EXERCISE MATERIALS start

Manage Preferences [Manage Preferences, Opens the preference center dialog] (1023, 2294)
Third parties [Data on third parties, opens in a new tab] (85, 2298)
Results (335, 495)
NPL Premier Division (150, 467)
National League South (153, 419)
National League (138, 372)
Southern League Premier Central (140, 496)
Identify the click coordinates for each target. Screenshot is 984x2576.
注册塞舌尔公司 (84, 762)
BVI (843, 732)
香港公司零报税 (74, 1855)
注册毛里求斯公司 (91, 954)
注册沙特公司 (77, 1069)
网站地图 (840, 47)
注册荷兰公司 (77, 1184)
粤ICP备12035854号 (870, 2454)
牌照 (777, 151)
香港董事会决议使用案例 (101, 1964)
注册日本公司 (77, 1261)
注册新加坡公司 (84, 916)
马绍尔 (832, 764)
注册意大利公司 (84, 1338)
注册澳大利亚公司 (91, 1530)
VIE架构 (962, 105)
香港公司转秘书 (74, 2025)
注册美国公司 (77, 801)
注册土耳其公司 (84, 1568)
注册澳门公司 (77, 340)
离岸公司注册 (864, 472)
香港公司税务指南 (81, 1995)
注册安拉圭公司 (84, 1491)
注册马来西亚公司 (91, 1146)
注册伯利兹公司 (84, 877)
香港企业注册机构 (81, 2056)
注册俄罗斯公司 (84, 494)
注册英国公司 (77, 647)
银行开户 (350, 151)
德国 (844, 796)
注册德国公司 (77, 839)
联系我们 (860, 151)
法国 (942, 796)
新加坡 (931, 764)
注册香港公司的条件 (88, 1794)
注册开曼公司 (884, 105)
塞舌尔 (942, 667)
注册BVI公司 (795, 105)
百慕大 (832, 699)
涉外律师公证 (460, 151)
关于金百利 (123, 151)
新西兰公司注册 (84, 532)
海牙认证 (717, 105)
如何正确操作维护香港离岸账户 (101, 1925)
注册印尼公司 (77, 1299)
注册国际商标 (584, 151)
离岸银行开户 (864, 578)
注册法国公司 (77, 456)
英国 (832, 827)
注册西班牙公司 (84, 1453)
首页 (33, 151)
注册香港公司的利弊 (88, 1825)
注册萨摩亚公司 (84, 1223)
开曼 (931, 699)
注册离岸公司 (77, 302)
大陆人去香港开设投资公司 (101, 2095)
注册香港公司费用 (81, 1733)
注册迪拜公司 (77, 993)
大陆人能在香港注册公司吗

EXERCISE MATERIALS end

TASK PROMPT:
Reproduce every line of the records above word for word, leaving nothing out and changing nothing.

RESPONSE BELOW:
Manage Preferences [Manage Preferences, Opens the preference center dialog] (1023, 2294)
Third parties [Data on third parties, opens in a new tab] (85, 2298)
Results (335, 495)
NPL Premier Division (150, 467)
National League South (153, 419)
National League (138, 372)
Southern League Premier Central (140, 496)
Identify the click coordinates for each target. Screenshot is 984x2576.
注册塞舌尔公司 (84, 762)
BVI (843, 732)
香港公司零报税 (74, 1855)
注册毛里求斯公司 (91, 954)
注册沙特公司 (77, 1069)
网站地图 (840, 47)
注册荷兰公司 (77, 1184)
粤ICP备12035854号 (870, 2454)
牌照 (777, 151)
香港董事会决议使用案例 (101, 1964)
注册日本公司 (77, 1261)
注册新加坡公司 (84, 916)
马绍尔 (832, 764)
注册意大利公司 (84, 1338)
注册澳大利亚公司 (91, 1530)
VIE架构 (962, 105)
香港公司转秘书 (74, 2025)
注册美国公司 (77, 801)
注册土耳其公司 (84, 1568)
注册澳门公司 (77, 340)
离岸公司注册 (864, 472)
香港公司税务指南 (81, 1995)
注册安拉圭公司 (84, 1491)
注册马来西亚公司 (91, 1146)
注册伯利兹公司 (84, 877)
香港企业注册机构 (81, 2056)
注册俄罗斯公司 (84, 494)
注册英国公司 (77, 647)
银行开户 (350, 151)
德国 (844, 796)
注册德国公司 (77, 839)
联系我们 (860, 151)
法国 (942, 796)
新加坡 (931, 764)
注册香港公司的条件 (88, 1794)
注册开曼公司 (884, 105)
塞舌尔 (942, 667)
注册BVI公司 (795, 105)
百慕大 (832, 699)
涉外律师公证 (460, 151)
关于金百利 (123, 151)
新西兰公司注册 (84, 532)
海牙认证 (717, 105)
如何正确操作维护香港离岸账户 (101, 1925)
注册印尼公司 (77, 1299)
注册国际商标 (584, 151)
离岸银行开户 (864, 578)
注册法国公司 (77, 456)
英国 (832, 827)
注册西班牙公司 (84, 1453)
首页 (33, 151)
注册香港公司的利弊 (88, 1825)
注册萨摩亚公司 (84, 1223)
开曼 (931, 699)
注册离岸公司 (77, 302)
大陆人去香港开设投资公司 (101, 2095)
注册香港公司费用 (81, 1733)
注册迪拜公司 (77, 993)
大陆人能在香港注册公司吗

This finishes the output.